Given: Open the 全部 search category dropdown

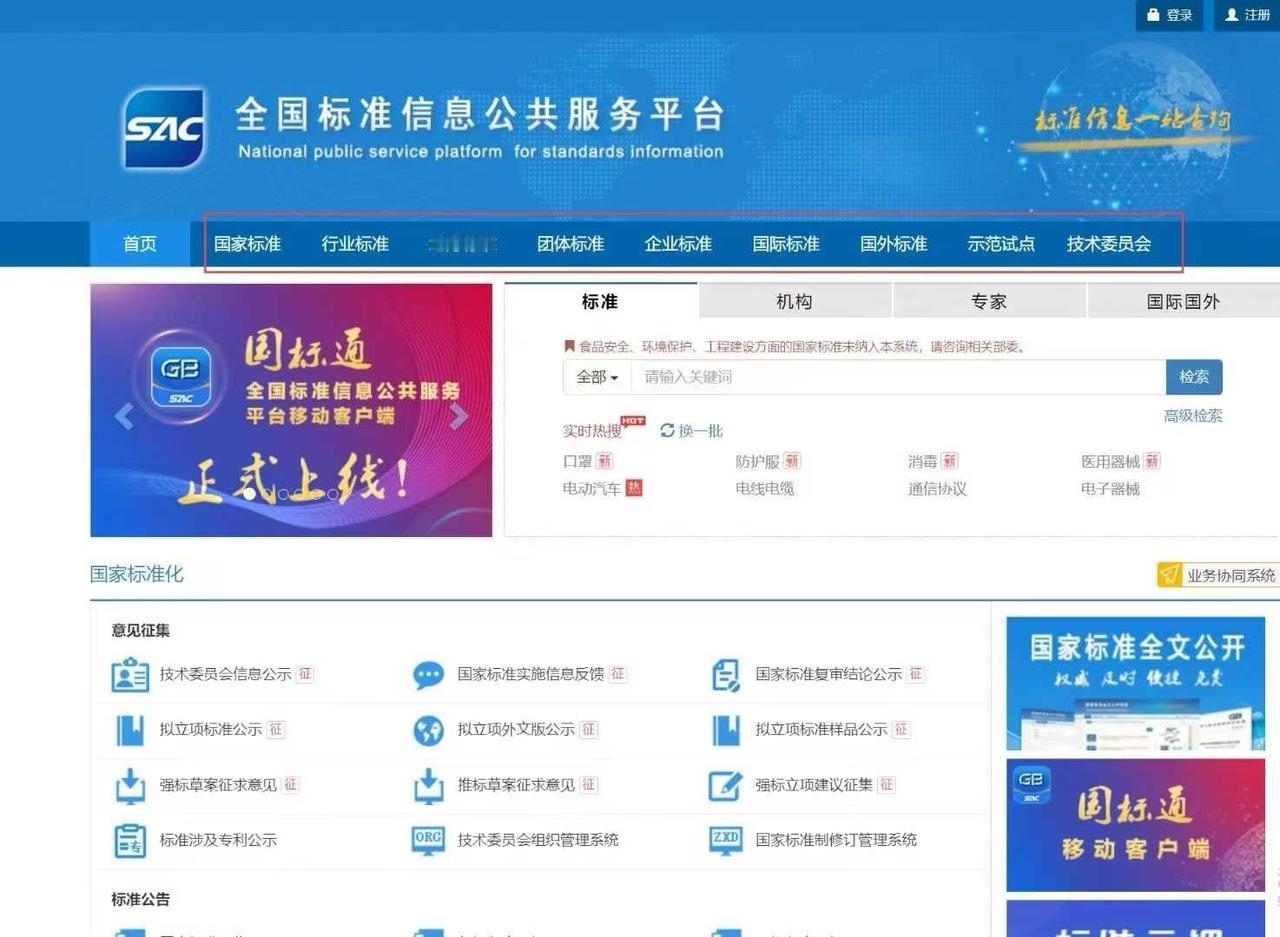Looking at the screenshot, I should pos(595,377).
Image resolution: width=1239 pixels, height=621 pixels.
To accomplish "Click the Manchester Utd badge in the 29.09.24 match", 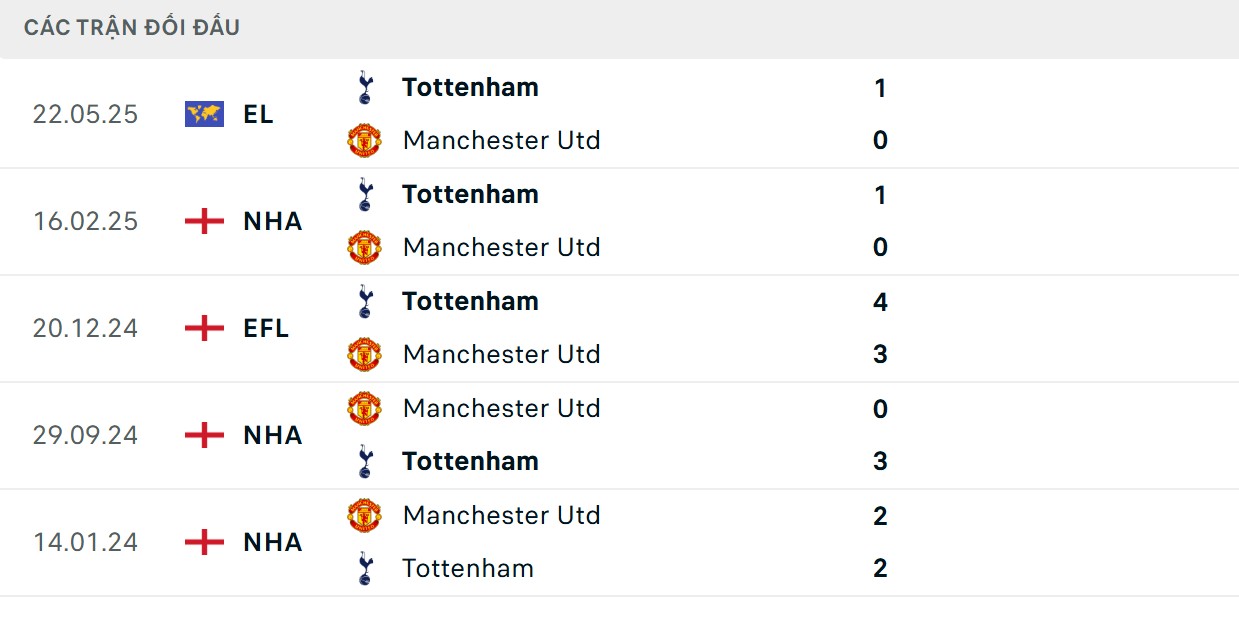I will click(364, 408).
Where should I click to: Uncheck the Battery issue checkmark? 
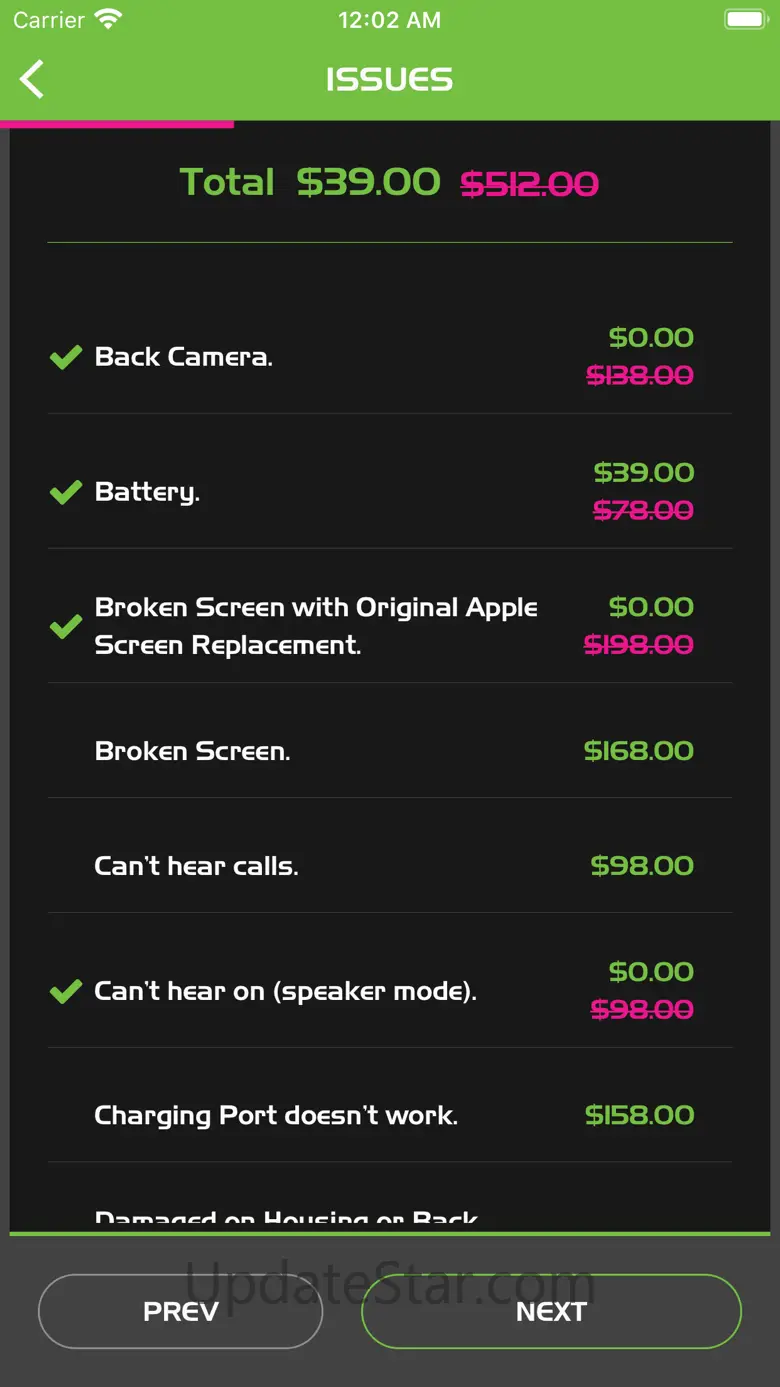(x=66, y=492)
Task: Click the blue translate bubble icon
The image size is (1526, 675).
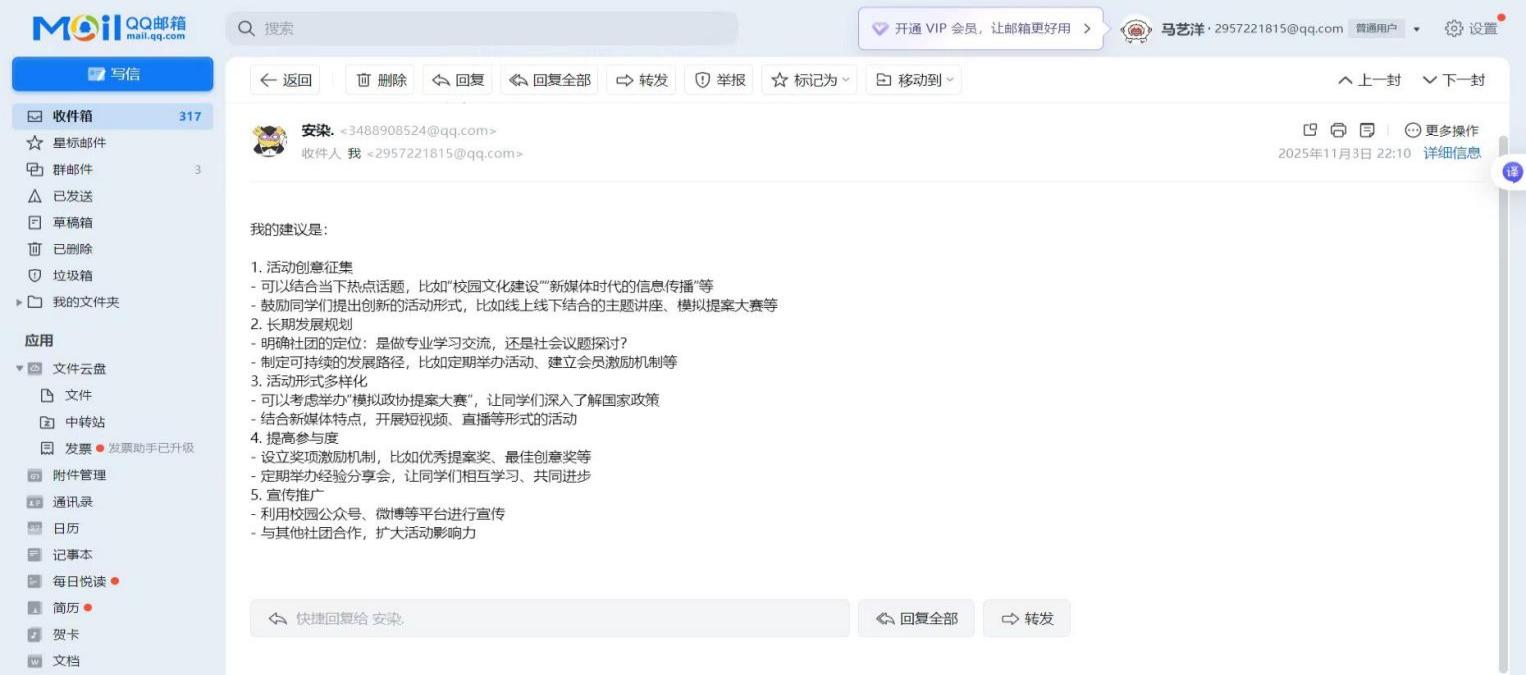Action: point(1510,172)
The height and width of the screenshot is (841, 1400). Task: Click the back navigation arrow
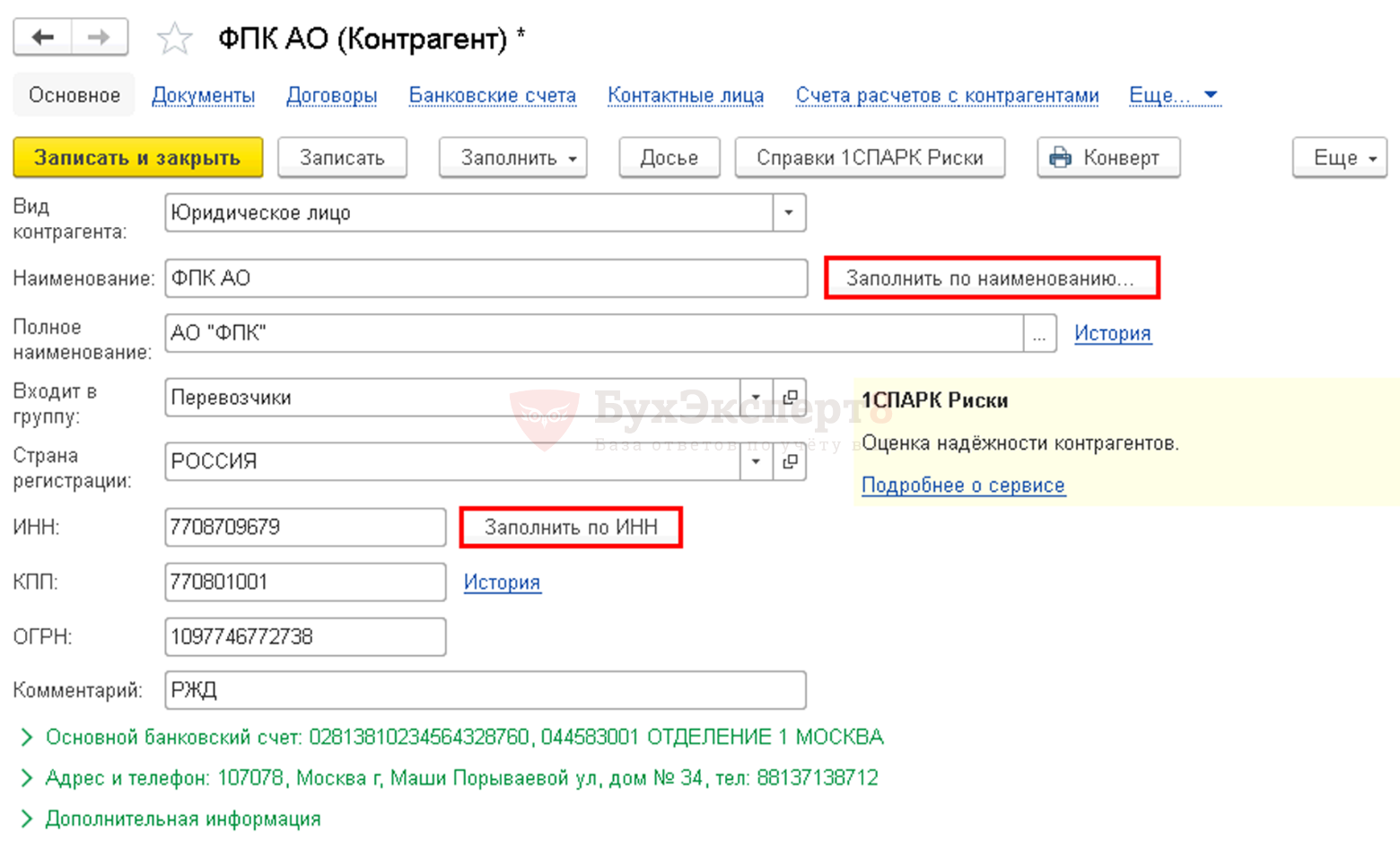pyautogui.click(x=42, y=37)
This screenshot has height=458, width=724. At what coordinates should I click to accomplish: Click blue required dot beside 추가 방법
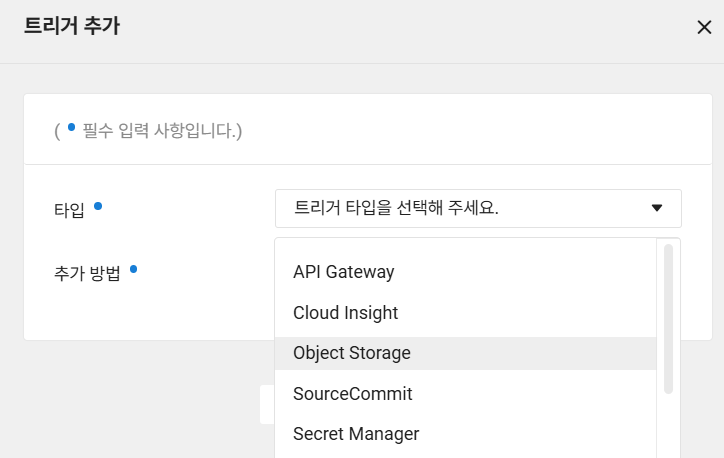tap(133, 269)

■ ■ ■ ■ ■ ■ ■

Reproduce precisely the lines of the entries above, from the one containing "The image size is (1526, 675)." through the final one, both ends included, and omit the pictures.

RESPONSE TO THIS EXERCISE:
The image size is (1526, 675).
Action: point(1510,172)
The height and width of the screenshot is (841, 1400). Task: Click the back navigation arrow
pyautogui.click(x=42, y=37)
This screenshot has height=458, width=724. At what coordinates should I click to accomplish: Click blue required dot beside 추가 방법
tap(133, 269)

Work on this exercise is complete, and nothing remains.